◆ YOUR TASK
Print exactly the lines that run from the one containing "480x461 pixels." to the final line of the data, both included, and print none of the pictures.

◆ Saved data entries
---

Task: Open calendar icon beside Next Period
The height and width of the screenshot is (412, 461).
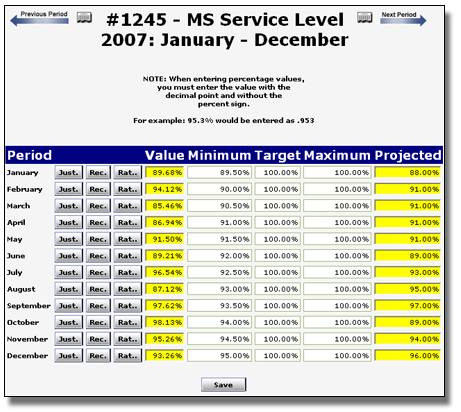Action: 365,17
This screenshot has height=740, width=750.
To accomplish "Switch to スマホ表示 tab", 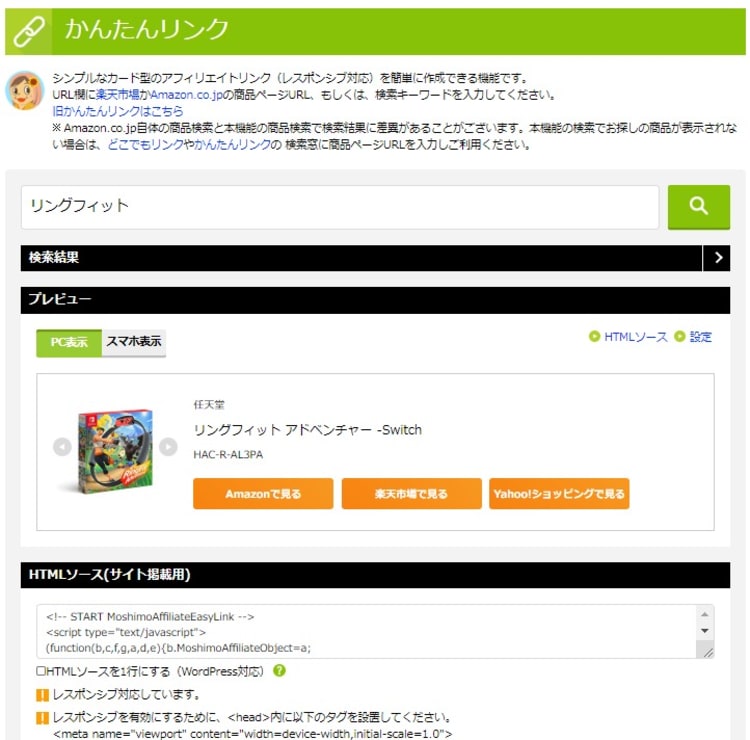I will point(133,342).
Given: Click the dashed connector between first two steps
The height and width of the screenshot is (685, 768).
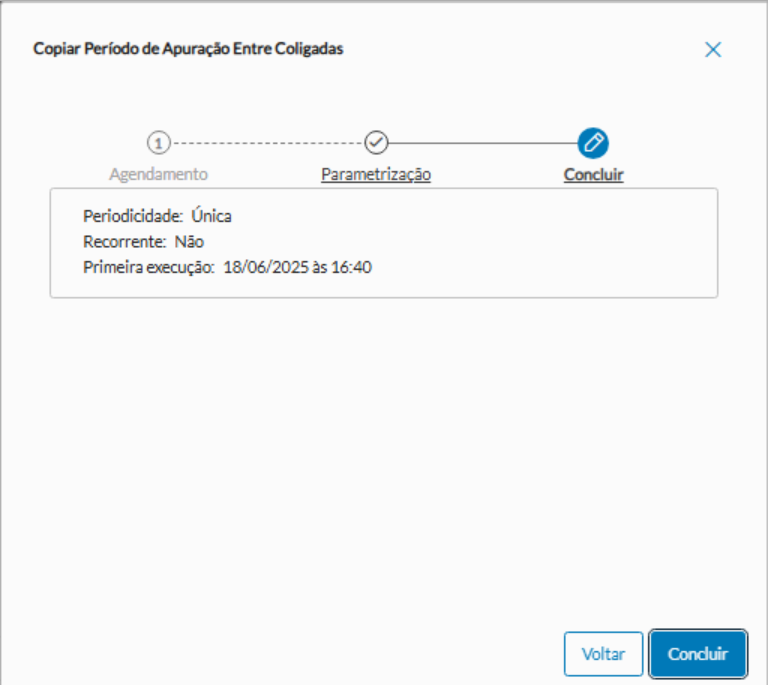Looking at the screenshot, I should (266, 142).
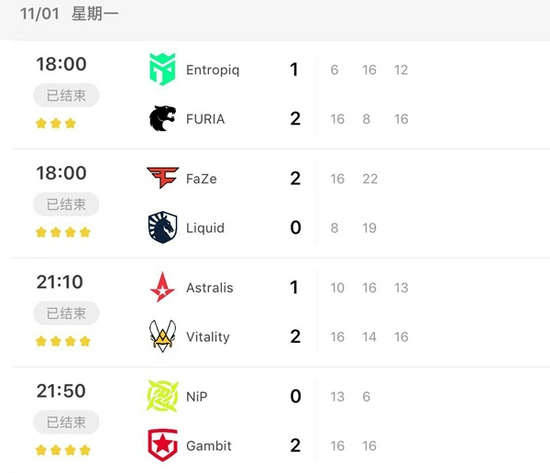Open the Entropiq team name link

pyautogui.click(x=213, y=70)
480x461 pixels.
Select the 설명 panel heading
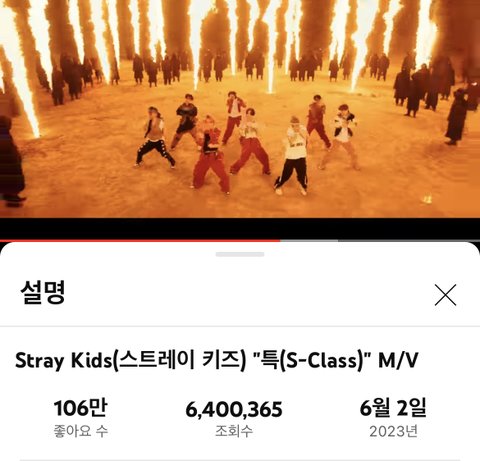coord(43,292)
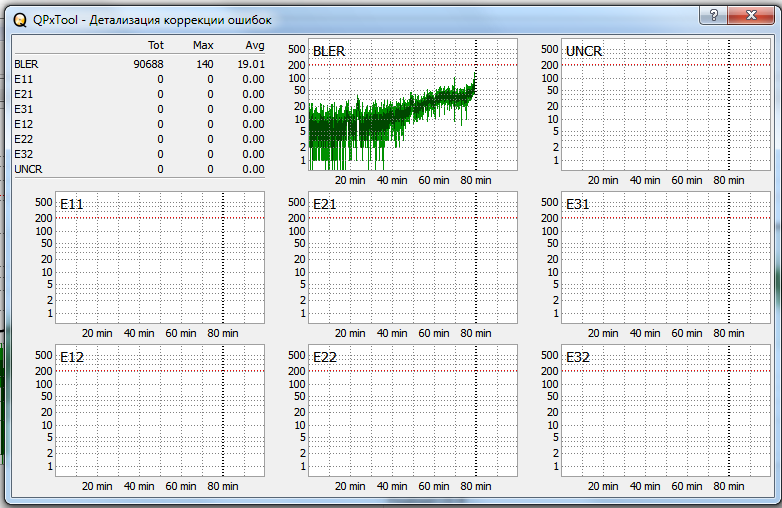This screenshot has width=782, height=508.
Task: Click the Tot column header in the table
Action: click(x=155, y=45)
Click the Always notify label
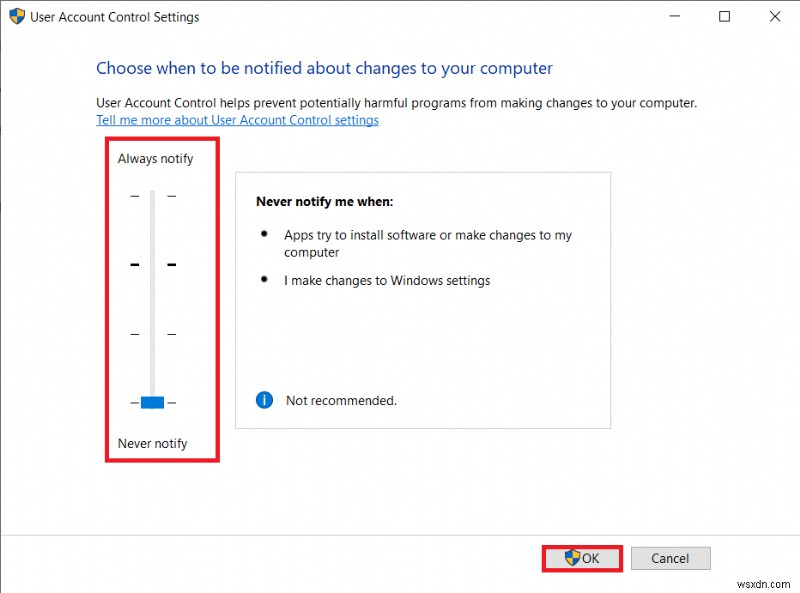This screenshot has height=593, width=800. tap(155, 158)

---

◆ TASK OUTPUT
480x461 pixels.
Select the 설명 panel heading
coord(43,292)
This screenshot has width=782, height=508.
Task: Click the Tot column header in the table
Action: click(x=155, y=45)
Click the Always notify label
This screenshot has height=593, width=800. tap(155, 158)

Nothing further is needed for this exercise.